→ **Instructions to follow**: Please format all the rows below as a Markdown table with two columns, No. and Line, where each non-blank line gets its own numbered entry and blank lines are left out.

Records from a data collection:
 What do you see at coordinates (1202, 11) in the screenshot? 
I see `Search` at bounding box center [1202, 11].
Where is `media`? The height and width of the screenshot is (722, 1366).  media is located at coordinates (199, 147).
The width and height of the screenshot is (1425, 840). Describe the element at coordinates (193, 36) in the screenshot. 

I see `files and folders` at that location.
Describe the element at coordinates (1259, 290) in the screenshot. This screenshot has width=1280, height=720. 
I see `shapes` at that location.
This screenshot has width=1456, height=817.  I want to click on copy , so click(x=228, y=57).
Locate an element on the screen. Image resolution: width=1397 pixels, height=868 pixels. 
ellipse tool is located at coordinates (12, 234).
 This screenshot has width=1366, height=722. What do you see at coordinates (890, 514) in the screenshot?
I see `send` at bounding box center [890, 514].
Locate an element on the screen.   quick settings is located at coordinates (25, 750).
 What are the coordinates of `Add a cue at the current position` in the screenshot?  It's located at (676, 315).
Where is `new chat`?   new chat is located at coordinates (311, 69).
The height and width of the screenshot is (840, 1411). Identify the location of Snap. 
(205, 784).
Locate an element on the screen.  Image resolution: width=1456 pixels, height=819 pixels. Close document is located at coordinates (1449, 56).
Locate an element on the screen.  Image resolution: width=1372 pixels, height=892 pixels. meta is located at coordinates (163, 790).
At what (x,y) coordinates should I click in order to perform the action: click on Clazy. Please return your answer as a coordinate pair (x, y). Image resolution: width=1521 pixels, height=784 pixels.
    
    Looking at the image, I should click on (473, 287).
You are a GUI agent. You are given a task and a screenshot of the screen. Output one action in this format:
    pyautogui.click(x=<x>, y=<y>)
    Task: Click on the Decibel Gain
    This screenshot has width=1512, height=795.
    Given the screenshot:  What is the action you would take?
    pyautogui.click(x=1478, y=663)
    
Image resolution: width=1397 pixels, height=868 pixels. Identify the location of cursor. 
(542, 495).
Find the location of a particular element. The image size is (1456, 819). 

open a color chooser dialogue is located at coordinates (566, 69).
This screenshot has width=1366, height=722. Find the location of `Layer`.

→ **Result**:
| No. | Line |
|---|---|
| 1 |  What do you see at coordinates (1202, 11) in the screenshot?  |
| 2 | I see `Search` at bounding box center [1202, 11]. |
| 3 | Where is `media`? The height and width of the screenshot is (722, 1366).  media is located at coordinates (199, 147). |
| 4 | The width and height of the screenshot is (1425, 840). Describe the element at coordinates (193, 36) in the screenshot.  |
| 5 | I see `files and folders` at that location. |
| 6 | Describe the element at coordinates (1259, 290) in the screenshot. This screenshot has width=1280, height=720.  |
| 7 | I see `shapes` at that location. |
| 8 | This screenshot has width=1456, height=817.  I want to click on copy , so click(x=228, y=57). |
| 9 | Locate an element on the screen. Image resolution: width=1397 pixels, height=868 pixels.  |
| 10 | ellipse tool is located at coordinates (12, 234). |
| 11 |  This screenshot has width=1366, height=722. What do you see at coordinates (890, 514) in the screenshot? |
| 12 | I see `send` at bounding box center [890, 514]. |
| 13 | Locate an element on the screen.   quick settings is located at coordinates (25, 750). |
| 14 |  What are the coordinates of `Add a cue at the current position` in the screenshot?  It's located at (676, 315). |
| 15 | Where is `new chat`?   new chat is located at coordinates (311, 69). |
| 16 | The height and width of the screenshot is (840, 1411). Identify the location of Snap.  |
| 17 | (205, 784). |
| 18 | Locate an element on the screen.  Image resolution: width=1456 pixels, height=819 pixels. Close document is located at coordinates (1449, 56). |
| 19 | Locate an element on the screen.  Image resolution: width=1372 pixels, height=892 pixels. meta is located at coordinates (163, 790). |
| 20 | At what (x,y) coordinates should I click in order to perform the action: click on Clazy. Please return your answer as a coordinate pair (x, y). Image resolution: width=1521 pixels, height=784 pixels. |
| 21 |     Looking at the image, I should click on (473, 287). |
| 22 | You are a GUI agent. You are given a task and a screenshot of the screen. Output one action in this format: |
| 23 |     pyautogui.click(x=<x>, y=<y>) |
| 24 |     Task: Click on the Decibel Gain |
| 25 |     This screenshot has width=1512, height=795. |
| 26 |     Given the screenshot:  What is the action you would take? |
| 27 |     pyautogui.click(x=1478, y=663) |
| 28 | Image resolution: width=1397 pixels, height=868 pixels. Identify the location of cursor.  |
| 29 | (542, 495). |
| 30 | Find the location of a particular element. The image size is (1456, 819).  |
| 31 | open a color chooser dialogue is located at coordinates (566, 69). |
| 32 | This screenshot has width=1366, height=722. Find the location of `Layer`. |